New York Mets News

It’s time for the Mets to move on from Terry Collins

By Danny Abriano

Terry Collins isn’t to blame for a flawed roster, but he is to blame for often not having a clue as to how to manage.

It’s not possible to quantify the exact impact a manager has on wins and losses over the course of a given season, but when you have a manager like Collins – whose tactical decisions in-game are puzzling on a far too regular basis – that’s enough to merit a managerial change.

Apr 16, 2014; Phoenix, AZ, USA; New York Mets manager Terry Collins against the Arizona Diamondbacks at Chase Field. Mandatory Credit: Mark J. Rebilas-USA TODAY Sports

This isn’t a new phenomenon with Collins. He’s always been a poor tactician. However, his moves have seemingly gotten more baffling as of late.

With the Mets set to soon promote top prospects Rafael Montero, Jacob deGrom, and Noah Syndergaard, and the club in a downward spiral, the time to move on from Collins is now.

The Mets have lost eight or their last nine games, including five by one run. Instead of saying Collins has cost the Mets three wins during that span, one can simply say that his managerial decisions in three of the last eight losses have been detrimental to the club.

In Colorado, Collins left Jenrry Mejia in when it was clear the young right-hander had lost it. Mejia allowed eight runs in the fifth inning, and the Mets ultimately lost. After the game, Collins said that he should’ve taken Mejia out but didn’t.

In Miami, Collins called on an injured Daisuke Matsuzaka to protect a three-run eighth inning lead. When Matsuzaka walked the first two hitters he faced in front of Giancarlo Stanton, Collins left him in. With Matsuzaka continuing to struggle and Scott Rice ready in the bullpen, Collins stuck with him. He ultimately allowed the tying run, and the Mets lost in extra innings.

Of all the poor tactical decisions Collins has made lately, the moves he made on Saturday night at Citi Field were the most glaring.

With the game tied in the eighth inning, the Mets got the first two runners on against Phillies reliever Mike Adams, who was having trouble finding the strike zone.

Chris Young came to the plate with runners on first and second, and Collins asked him to bunt. Generally, giving up outs is a poor idea. In this case, with Eric Campbell (set for his second ever major league at-bat) behind Young, bunting made absolutely no sense. Even when the count got to 3-0, Collins kept the bunt on.

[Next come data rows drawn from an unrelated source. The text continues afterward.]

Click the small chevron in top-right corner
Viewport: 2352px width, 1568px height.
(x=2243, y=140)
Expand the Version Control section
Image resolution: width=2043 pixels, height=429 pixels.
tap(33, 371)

After Young got the bunt down, Campbell struck out looking on a fastball that pierced the heart of the plate.

With two outs, Travis d’Arnaud prepared to come to the plate, but was called back by Collins for pinch-hitter Bobby Abreu.

If there was a time to use Abreu, it was with Campbell up. Instead, Collins replaced d’Arnaud – who was seen in the dugout visibly angry by the decision.

Abreu tapped out, Kyle Farnsworth melted down in the ninth, and the Mets lost.

To reiterate – Terry Collins is not to blame for the Mets’ offensive shortcomings.

However, Collins is to blame for failing to put his players in a position to succeed on a semi-regular basis. He is to blame for being a poor tactician, and for having no idea how to properly manage a bullpen.

Every team has flaws. If managers of every flawed team were given free passes for making poor decisions, there would never be managerial changes. Fortunately, that isn’t the case.

To replace Collins, a progressive manager should be brought in. Someone who is a fan of advanced statistics and common sense.

This isn’t an anti-Terry Collins thing. It’s a pro-logic thing.

It’s time for the Mets to make a change at manager.